Super-levy on cards as milk production still exceeds quota

13 March 1998




Super-levy on cards as milk production still exceeds quota

By Robert Harris

MILK super-levy now looks a certainty as production continues to exceed quota, and it could be at least double last years £13m bill.

February butterfat-adjusted production was 10.2m litres (0.96%) over quota, according to latest figures from the Interven-tion Board.

Cumulative butterfat-adjusted deliveries for the quota year are now running over quota by the same percentage, the equivalent of 122.5m litres.

However, provisional IB figures show that producers have converted 15.5m litres of their allowance from direct to wholesale quota. That would pull down the surplus to 107m litres.

Temporary conversion could more than cancel that out. Although actual figures wont be known until July, the IBs Ruth Tompkins reckons the recent trend for a move from wholesale to direct quota is likely.

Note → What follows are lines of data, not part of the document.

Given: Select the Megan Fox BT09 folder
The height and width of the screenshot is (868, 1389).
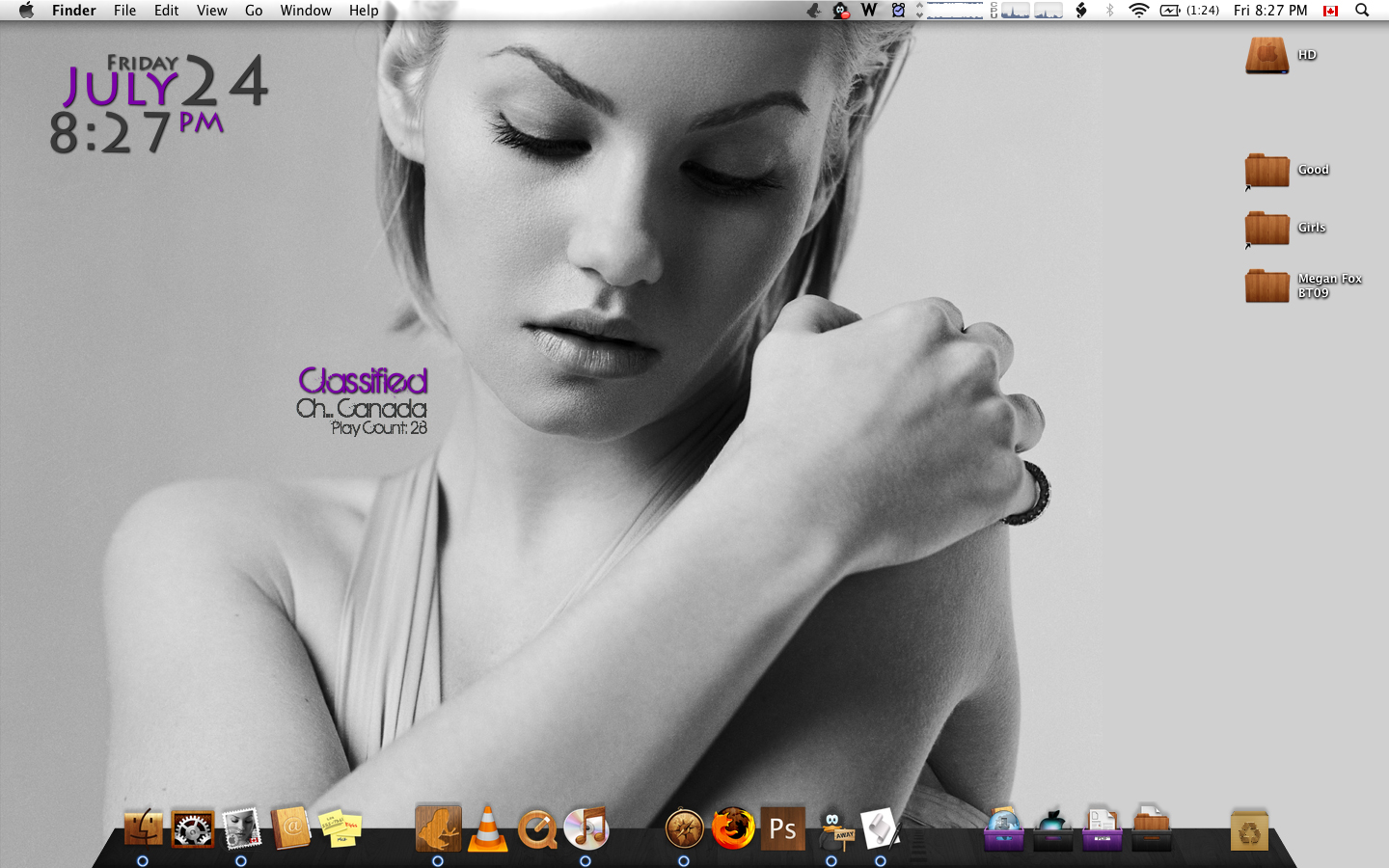Looking at the screenshot, I should pyautogui.click(x=1266, y=285).
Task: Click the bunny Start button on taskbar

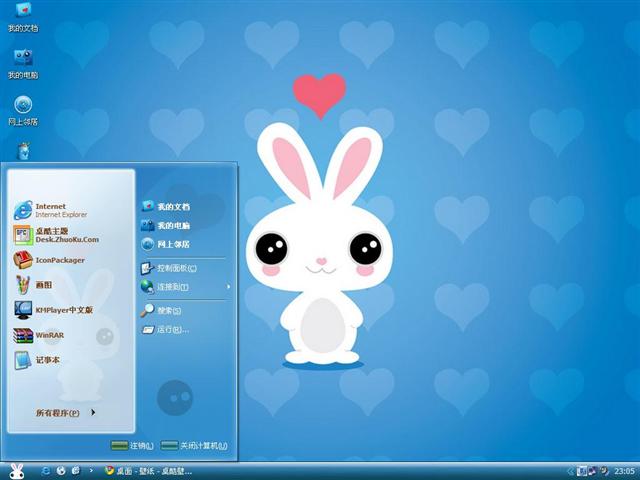Action: pos(16,470)
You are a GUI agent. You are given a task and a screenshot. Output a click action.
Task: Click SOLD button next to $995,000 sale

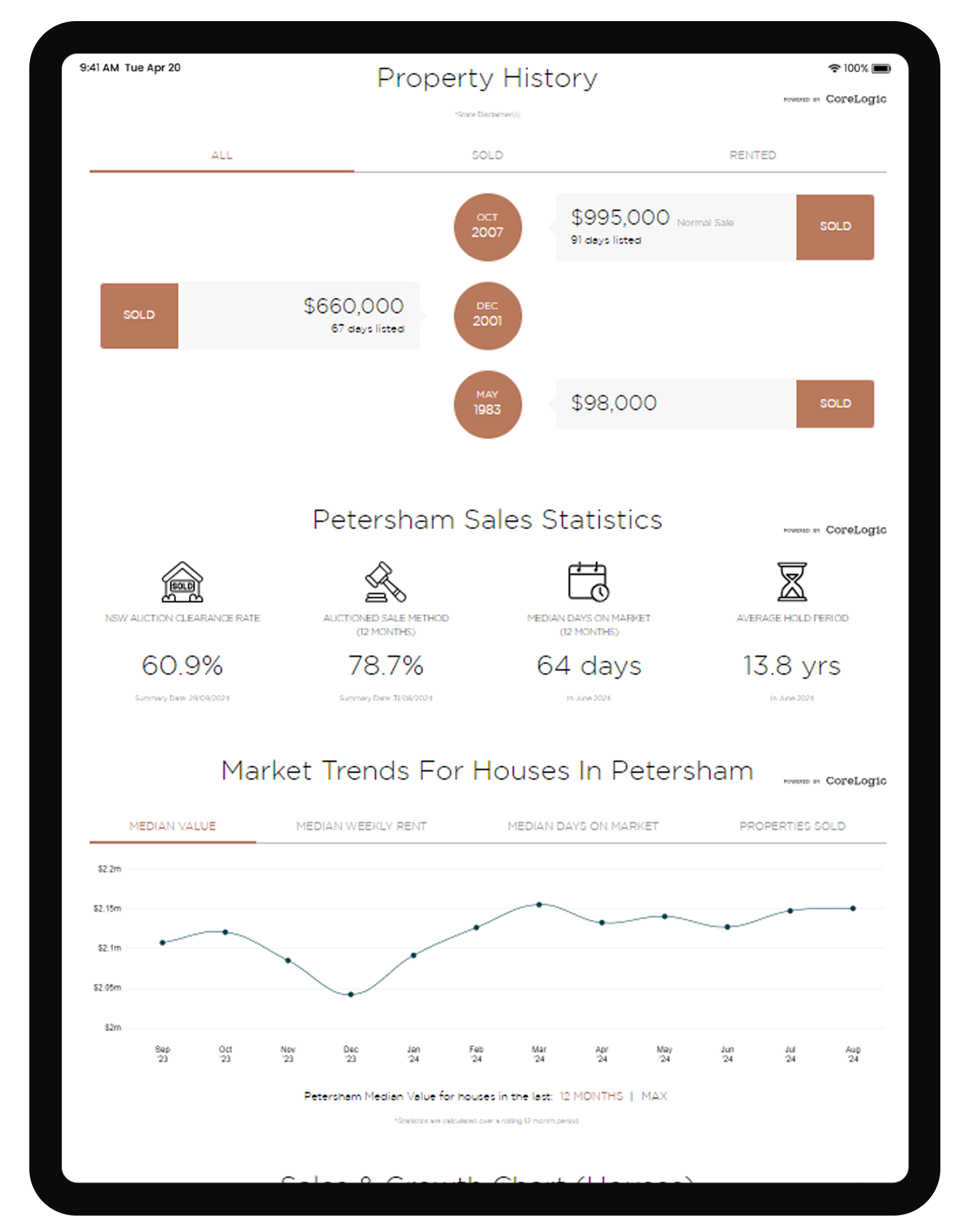pyautogui.click(x=834, y=227)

"We could be looking at being 130m litres over quota," says Mrs Tompkins. With levy at 25.53p/ litre, that would mean a super-levy bill of £33m.

However milk producers are likely to stem the flow somewhat.

"Some producers have been trying hard to cut back, but the mild weather has not helped," says Tony Knowles of broker Carver Knowles.

Sharp cutbacks have been seen in previous years during the last month. "Even so a figure of about 100m litres over quota is a likely outcome this year."

Those looking to fine-tune quota will find prices falling due to a likely 1.5-2p/litre cut in milk price following the Milk Marques latest selling round. Base (used) quota price has eased to 35p/litre, making clean quota worth about 54p/litre, says Mr Knowles.

That price is likely to drop further. "The differential between unused and used quota will have to be reduced by about 5p/litre before it is sensible to purchase unused quota as an alternative to non-delivery," says Townsends Mark Dyson.

He estimates buying unused quota would cost producers more than 20p for each surplus litre. Paying the super-levy would only cost 19.65p/litre assuming basic rate tax allowances (4.3p less at 40% tax), 4% butterfat adjusted wholesale production and 4% butterfat quota. Non-delivery costs about 15.4p/litre.

Back-to-back exchanges are not allowable against income tax, but cost just 13.5-14p/litre plus about 1p agents fee. Hard-to-find cohort leasing costs 18p/litre but is tax-deductible, resulting in a net loss of just under 14p/litre.